Personnalité, fonction : DESIR Harlem.

FRANCE. Secrétaire d’Etat aux Affaires européennes

Circonstances : Questions d'actualité à l'Assemblée nationale, le 16 décembre 2015

ti :
Monsieur le Député, la Turquie est un partenaire stratégique de la France car elle se trouve au carrefour de crises et d'enjeux stratégiques majeurs. Elle est notre alliée dans la recherche d'une solution politique en Syrie, et elle a un rôle majeur à jouer dans la réponse européenne à la crise migratoire ainsi qu'à la menace terroriste. Notre intérêt commun est donc de poursuivre le dialogue engagé avec elle, depuis maintenant plusieurs années, sur l'ensemble de ces questions.
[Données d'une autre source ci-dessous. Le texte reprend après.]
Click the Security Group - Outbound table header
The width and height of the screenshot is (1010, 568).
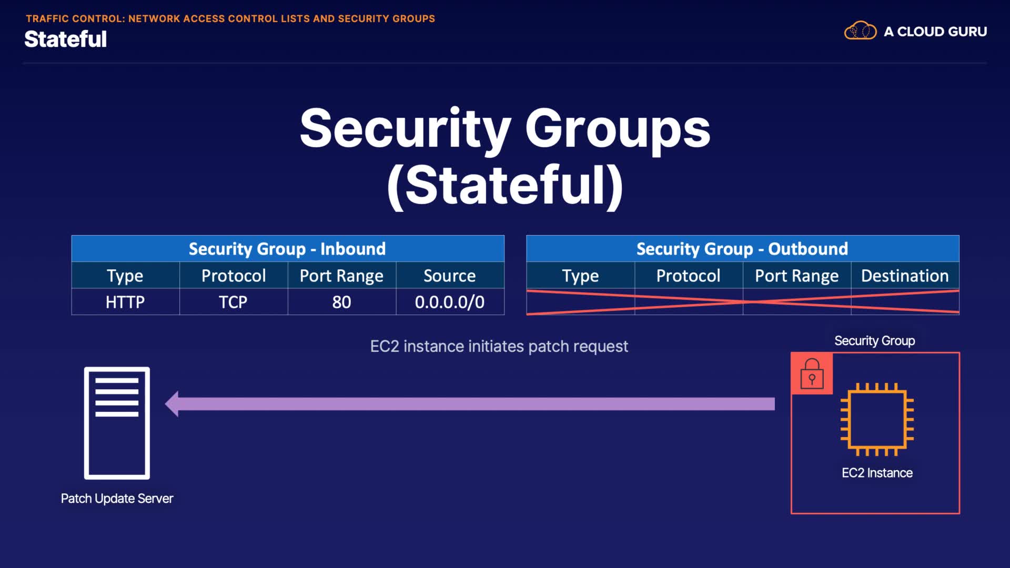(742, 249)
Le sommet qui a réuni, le 29 novembre dernier à Bruxelles, l'ensemble des chefs d'État et de gouvernement de l'Union européenne et le Premier ministre turc a précisément eu pour objet la poursuite de ce dialogue. Notre intérêt est également de soutenir la Turquie dans l'effort qu'elle fournit pour accueillir les réfugiés - plus de 2 millions de Syriens - sur son territoire.

Tel est le sens du plan d'action commun conclu entre l'Union européenne et la Turquie, qui vise notamment à renforcer notre coopération afin de garantir des conditions de vie dignes et humaines aux réfugiés qui sont accueillis sur le sol turc, de lutter contre les réseaux de passeurs et de renforcer le contrôle de nos frontières extérieures.

En parallèle, nous apportons à la Turquie un appui financier accru, de l'aide humanitaire et des fonds destinés à améliorer l'hébergement, l'insertion professionnelle et la formation des réfugiés. Cet engagement de l'Europe est indispensable mais ne change rien à nos exigences vis-à-vis de la Turquie pour ce qui concerne - je réponds en cela à votre question, Monsieur le Député - la libéralisation des visas ou les chapitres de négociation.

Il s'agit d'un pays candidat à l'adhésion depuis 1999, sous la présidence de Jacques Chirac : des négociations ont depuis lors été engagées sur quatorze chapitres - dont treize ont été ouverts au cours de la présidence de Nicolas Sarkozy - sur lesquels la Turquie a engagé avec l'Union européenne un certain nombre de coopérations.

Un nouveau chapitre a été ouvert. Cela ne préjuge en rien de l'issue de ce processus puisqu'en tout état de cause, un référendum serait organisé en France si la question de l'adhésion de la Turquie se posait, ce qui n'est pas le cas aujourd'hui.

La position du gouvernement est donc claire : oui à la coopération avec la Turquie dans la lutte contre le terrorisme et pour le contrôle des frontières.